Again, there is little-to-no evidence that such a transition (or devolution) has ever happened to humankind. By all measures, we’re currently at the most advanced we’ve ever been. Nevertheless, alongside all of our seeming progress, we’re also busily preparing for the end times, as well. The Svalbard Global Seed Vault was one of the first major initiatives to capture public attention; a huge and sprawling bunker filled with most of all the organic materials for life on Earth, securely built into the wilderness on a remote Norwegian island. Broadly, the idea is that if something terrible were to happen, then the survivors would at least still have this resource to stage a rebuild. 


However, in recent times, the Seed Vault has been joined by other, similar ventures. Ventures like the “Survivor Library”, a digital resource regularly updated with information and articles for the survivors of any hypothetical disaster. Or the Vivos survival bunkers, a series of ultra-luxury doomsday shelters available for the super-rich. Perhaps it’s the Georgia Guidestones that best encapsulate the problems for a post-apocalypse, though. The Guidestones were a nineteen foot tall granite structure, rising from the ground in Elbert County, Georgia. Made up of six massive granite slabs, they had instructions carved into them (in a variety of languages) meant to be read and followed by those who might be left over after a planet-wide event. However, in 2022, the Guidestones were bombed, partly destroyed, and eventually dismantled due to safety. Their messages are lost.


There are levels at play here, then. In the immediate aftermath of a civilization destroying disaster, it might well be possible for knowledge not to be lost. For at least a generation post-civilization, there would be those who remember what it was like before everything disappeared. However, after that point, that information becomes knowledge that’s passed down, and inevitably changed as a result. In this way, without the infrastructures to support it, any group could feasibly regress… perhaps even to the point of forgetting what it was. Until, eventually, in the far, far future, that group is only identifiable via a thin layer of sediment found deep in the Earth’s crust by another civilization left wondering what it is that they’re looking at.

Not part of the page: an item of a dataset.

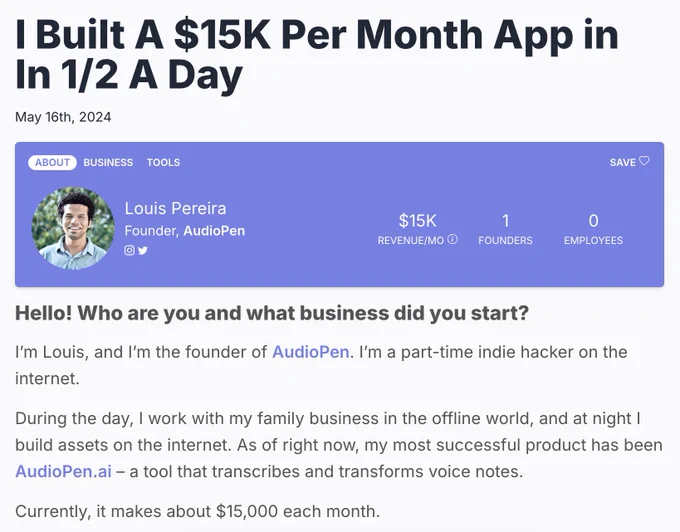
Task: Click the Save button text
Action: coord(622,162)
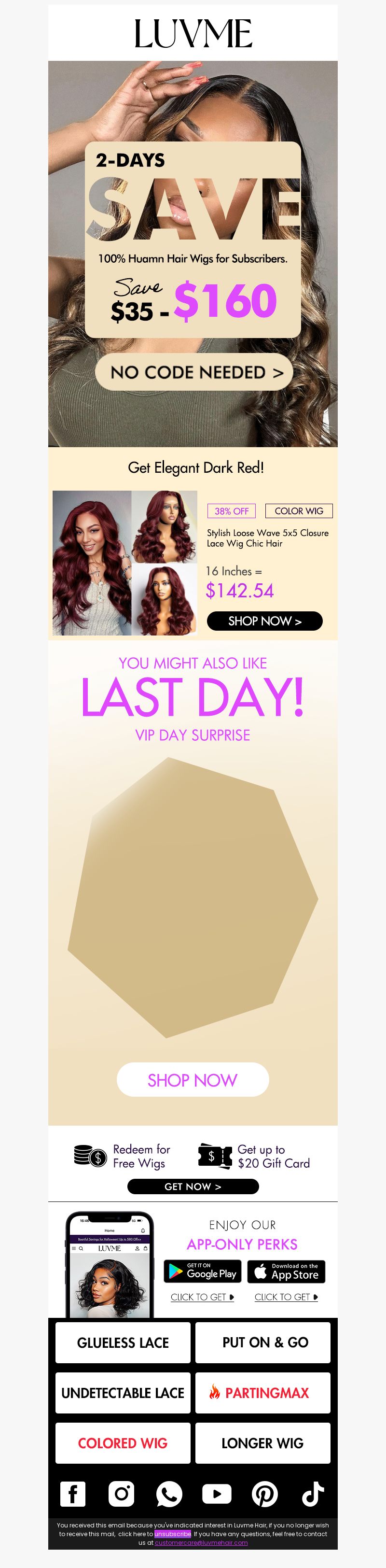Screen dimensions: 386x1568
Task: Select the GLUELESS LACE category
Action: click(x=123, y=1342)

While there’s no reason to believe that this has happened before in human history, there are concerns that it could happen in the years and centuries to come. In smaller and more specific cases, we’ve already seen countless methods, traditions and technologies phase out, usually in favor of Kardashev-style upgrades promising more, more, more. Often, this is for the better, but sometimes it’s for the worse… although, in either case, it surely always pays to remember the mistakes (at least) that have gone before. Or else we’d be in danger of making them again. Scale that idea up to technologies that could have a planet-wide impact (like nuclear weapons) and, bizarrely, it can be viewed as knowledge that we need to preserve (for our own safety) but also that we want to forget (for our own safety) at the same time.


Ultimately, it seems very possible that a civilization could regress on the Kardashev Scale. The development of Vulnerable World black ball technologies appears to be an inevitable byproduct and risk of technological growth… meanwhile, episodes like the destruction of the Georgia Guidestones hint at just how easy it could be to erase the warnings and know-how as to why previous, more advanced civilizations failed.


What’s your verdict here? Is the seemingly relentless expansion of the Kardashev Scale maintainable? Or could any one group fall down it just as much as they can rise up through the levels? In the ever-growing and fast-moving modern world, it’s an increasingly pressing problem… and with huge and potentially dire implications.